Азъ-Есмь (Канашкин) - страница 80

Разумеется, постановка вопроса о народном характере как о «личности и ее требованиях» у Кавелина и других русских гуманистов (В. Боткина, П. Анненкова) даже в «классический» период их деятельности, т.е. во второй половине 40-х - начале 50-х годов была предварительной, сугубо теоретической. Однако и в таких очертаниях она послужила импульсом, вносящим в проблему народности существенный корректив. В результате открытого диалога западников со славянофилами, приковавшего внимание самых разнообразных общественных «этажей», одни представления о народе и народном характере были оспорены и отброшены, другие, напротив, поддержаны и утверждены. Что же конкретно оказалось отброшенным, а что получило право на жизнь и затем составило важнейшую линию в русской литературе XIX века? Отброшены православная примиренность, апология пассивного «хорового» начала, бесплодная отвлеченность, мешавшие реалистическому познанию русской действительности, мнимое «народознание» и «народопокровительство». Утверждены аналитический подход к жизни, вера в русский национально-исторический тип, в его здравый смысл и духовный рост, «реабилитация» простолюдья как силы глубоко перспективной, способной обеспечить свою будущую судьбу.
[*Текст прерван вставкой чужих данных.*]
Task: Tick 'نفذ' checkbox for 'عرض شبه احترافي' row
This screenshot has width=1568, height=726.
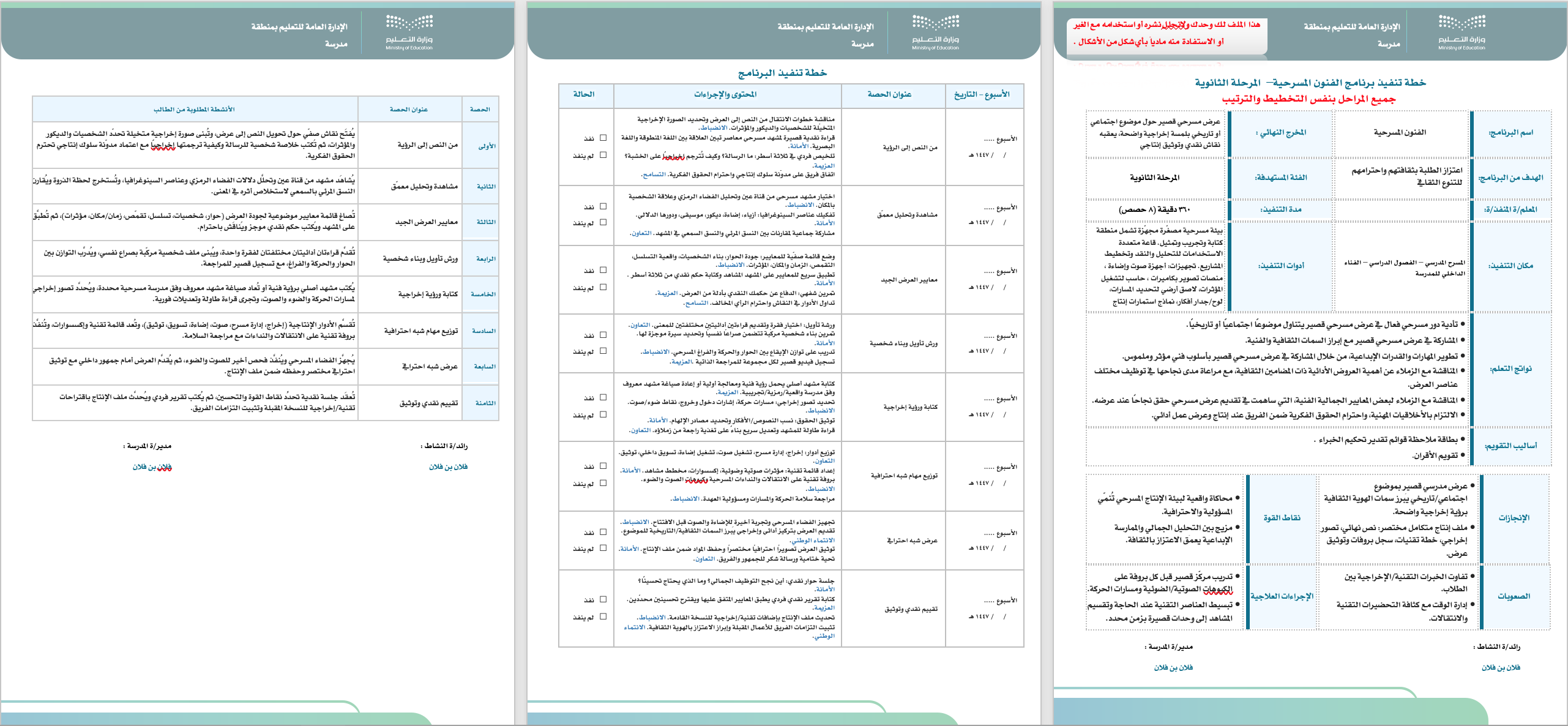Action: pos(603,532)
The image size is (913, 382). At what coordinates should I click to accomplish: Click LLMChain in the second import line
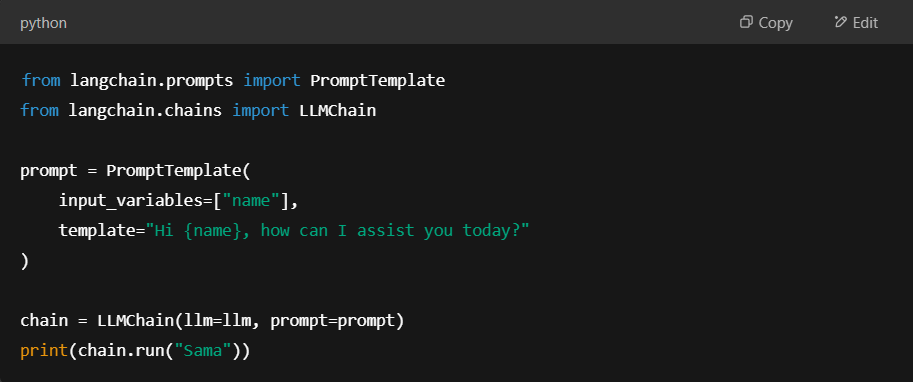(338, 110)
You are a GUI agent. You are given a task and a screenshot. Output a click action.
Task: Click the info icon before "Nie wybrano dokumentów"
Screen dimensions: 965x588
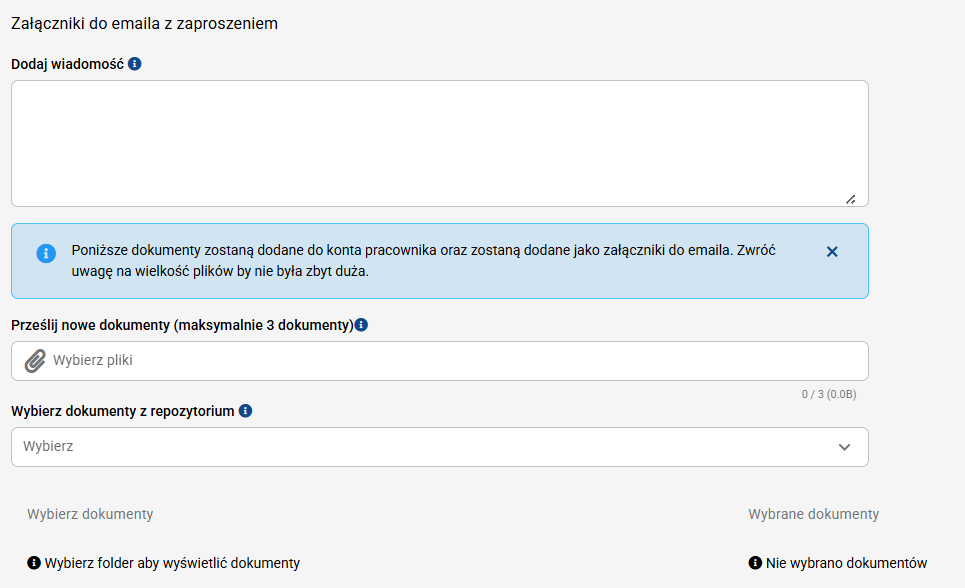click(755, 563)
Были ли западники прогрессивнее славянофилов в своей трактовке народности и народного характера? Вопрос этот далеко не простой, однозначному решению не поддающийся. Определение «друзья-враги», данное «противоборствующим системам» Герценом, отразило их взаимосвязанность, даже взаимозависимость. Дело в том, что, как бы ни «ссорились» славянофилы и западники между собой, с какой бы силой не отталкивались друг от друга, оберегая свои пристрастия, все они - и А. Хомяков, и И. Киреевский, и братья Аксаковы, и Т. Грановский, и П. Чаадаев - так или иначе развитие русской общественной жизни связывали с народом, с его национальной родословной и самобытными чертами. По-своему примечательны энергичные действия шефа жандармов Дубельта, установившего в 1852 году усиленный надзор за Чаадаевым, Киреевскими, Аксаковыми, как за людьми «одинаково опасными для правительства в своем благорасположении к народу». Красноречиво - уже в ином плане - и то место из воспоминаний Кавелина, где он рассказывает о «славянофильском содержании» разговора Грановского и Белинского, пришедших к убеждению, что русский народ, неповторимый в своем «чувстве единства», «лучше сумеет разрешить социальный вопрос и покончить с капиталами и собственностью, чем Европа» (69). Но наиболее многозначна и исчерпывающе точна та оценка «несовместимо-совместимой» деятельности славянофилов и западников на ниве народности, которую дал извечным оппонентам, взаимодополнявшим друг друга в идее утверждения самостоятельной народной натуры, Герцен в «Колоколе»: «Киреевские, Хомяков и Аксаков сделали свое дело; долго ли, коротко ли они жили, но, закрывая глаза, они могли сказать себе с полным сознанием, что они сделали то, что хотели сделать... С них начинается перелом русской мысли. И когда мы это говорим, кажется, нас нельзя заподозрить в пристрастии.